House Highway Bill Costs At Least $100-$235 Billion Over a Decade

The House Transportation and Infrastructure Committee recently approved a five-year reauthorization of surface transportation programs – the BUILD America 250 Act – on a bipartisan basis. Based on our preliminary estimates, this bill would increase federal highway and transit spending by $100 billion over the next decade on top of the higher levels set by the 2021 bipartisan infrastructure law. Relative to a pre-2021 baseline, it would increase spending by $235 billion. New fees on electric vehicles would only cover $30 billion of this cost.

Federal surface transportation bills are generally authorized on a five-year basis, with the last one occurring in the 2021 Infrastructure Investment and Jobs Act (IIJA), also known as the bipartisan infrastructure law. The IIJA was billed as a temporary, one-time increase in infrastructure spending, authorizing $566 billion of tax breaks and spending increases over a decade, including a five-year $90 billion increase in “contract authority” – a form of mandatory budget authority authorized by highway bills – that lawmakers claimed would be allowed to elapse after the one-time boost.

The BUILD America 250 Act would not only maintain those IIJA increases, but also further increase contract authority above and beyond the IIJA’s levels. Specifically, the bill would authorize $475 billion of contract authority over five years, which we estimate is roughly $180 billion above pre-IIJA levels through Fiscal Year (FY) 2031 or $75 billion above the one-time IIJA levels. If extended out for an additional five years – as under normal scoring conventions – the BUILD America 250 Act would allow $965 billion of contract authority, a $380 billion increase above pre-IIJA levels or $165 billion above the one-time IIJA levels.
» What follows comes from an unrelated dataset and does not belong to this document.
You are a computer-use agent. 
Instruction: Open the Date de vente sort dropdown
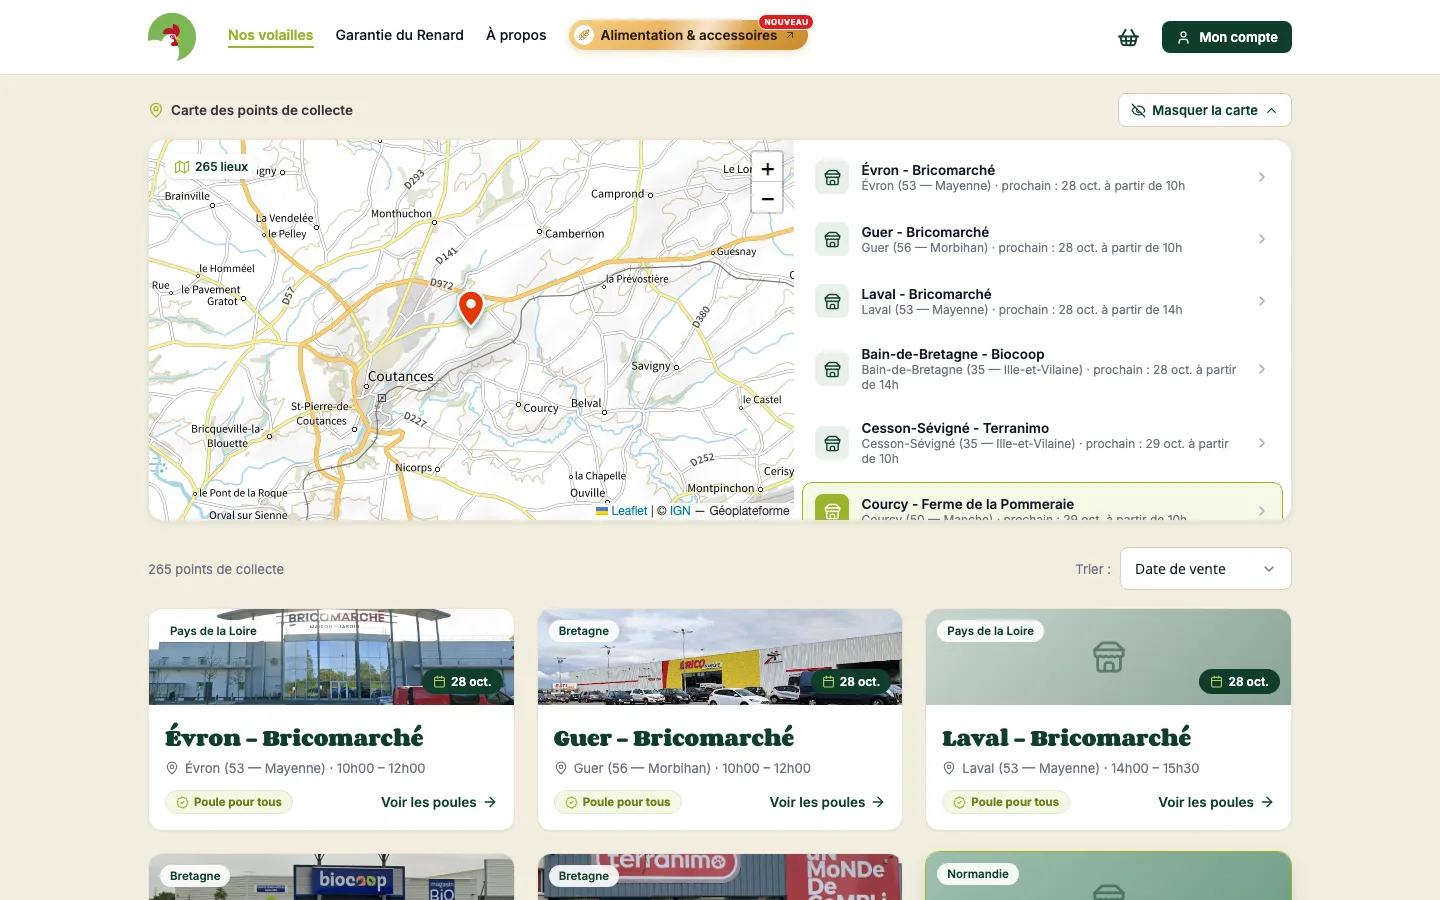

Over a decade, this increase would translate to a $235 billion increase in outlays compared to pre-IIJA levels and a $100 billion increase above the allegedly one-time IIJA levels. 

Comparing BUILD America 250 Act to Highway Baselines

  2027-2031 CA (5 Years) 2027-2036 CA (10 Years) 2027-2036 Outlays
Pre-IIJA Baseline $295 billion $585 billion  n/a
BUILD America 250 Act $475 billion $965 billion n/a
Increase from Pre-IIJA +$180 billion +$380 billion +$235 billion
       
Post-IIJA Baseline  $400 billion $800 billion n/a
BUILD America 250 Act  $475 billion $965 billion n/a
Increase from Post-IIJA +$75 billion +$165 billion +$100 billion

Source: CRFB estimates based on CBO data and legislative text. Rounded to nearest $5 billion. CA = Contract Authority.

Importantly, the financing aspect of highway bills is typically handled by the Ways and Means Committee, which has not yet taken up the bill. Highway bill funding runs through the Highway Trust Fund (HTF) and primarily comes from the federal tax on gasoline and diesel; that revenue will only be enough to cover obligations through FY 2028, at which point funding will be limited to incoming revenues – resulting in a 40% cut to highway spending. However, the Transportation and Infrastructure Committee has also included a new electric vehicle registration fee, which we estimate would raise $30 billion over a decade. That new revenue would only be enough to cover one-eighth of the increase in outlays above pre-IIJA levels or 30% of the increase above post-IIJA levels. With the increase in contract authority, it would not cover any of the pre-existing trust fund shortfall.

Rather than boosting funding for highway spending, policymakers should instead focus on aligning HTF revenue with spending.